Entre la nómina de esa primera colonia escolar -algunos de ellos aún con vida- figuraban niños seleccionados entre ocho y doce años como Manuel López Ortega, Joaquín López Saldaña, Carlos Vergara Campos, Enrique Cid Muñoz, María Hernández Dionis, Eloisa Sánchez Rodríguez, Josefa Marín Aguila, Catalina Viúdez Luzón, Amparo Morillas García, Juan Escoz Espinosa y Rosario Vizcaino.




iban todos vestidos y calzados iguales, con trajes confeccionados en los talleres de costura de Asistencia Social en la calle Primero de Mayo.


Los maestros lucharon y consiguieron que fuera una convivencia mixta, de niños y niñas, alejada de la moral católica imperante hasta entonces, y que hubiera una parte de niños colonos seleccionado con asistencia gratuita, de familias humildes, con estancia sufragada por Asistencia Social. Y otra parte  de familias pudientes con asistencia pagada por sus padres.

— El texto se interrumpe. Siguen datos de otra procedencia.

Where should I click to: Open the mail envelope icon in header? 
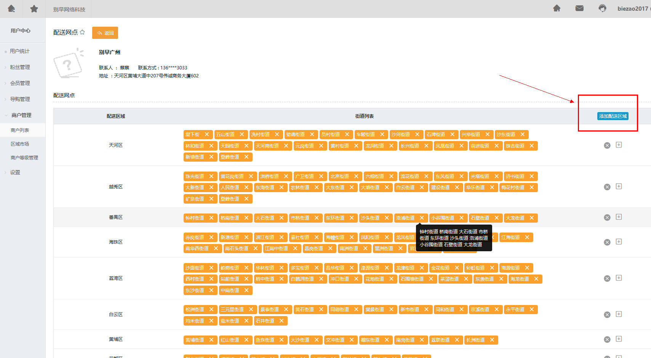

Algunos de ellos pudieron disfrutar por primera vez en su vida de opíparos desayunos compuestos por tazones de leche, maicena, bollos y pan untado en miel en el comedor dispuesto en un enorme local municipal junto a la estancia para las literas donde pernoctaba también como mascota un corderito de blancos vellones.


Tras el éxito de ese primer año, hubo otra colonia en Tices, a las que se incorporó como director Nicolás Fernández y los maestros Ropero y Josefina Cañizares.


Los colonos hacían diarias excursiones mañaneras, almorzaban arroz con conejo, aprendían a lavarse los dientes en el arroyo de Fuente Agria con cepillo y perborato y escribían el ‘Diario de los hechos del día’. Por la tarde hacían sonar un gramófono y cantaban canciones o escuchaban cuentos en voz de doña Carmen debajo de un olivo.

Hubo otras colonias en María y Los Vélez durante esos veranos republicanos, tras los que los niños volvían robustos como robles, después de un mes de aire puro, hasta que la Guerra acabó -como con tanta cosas- también con aquellas emocionantes colonias republicanas.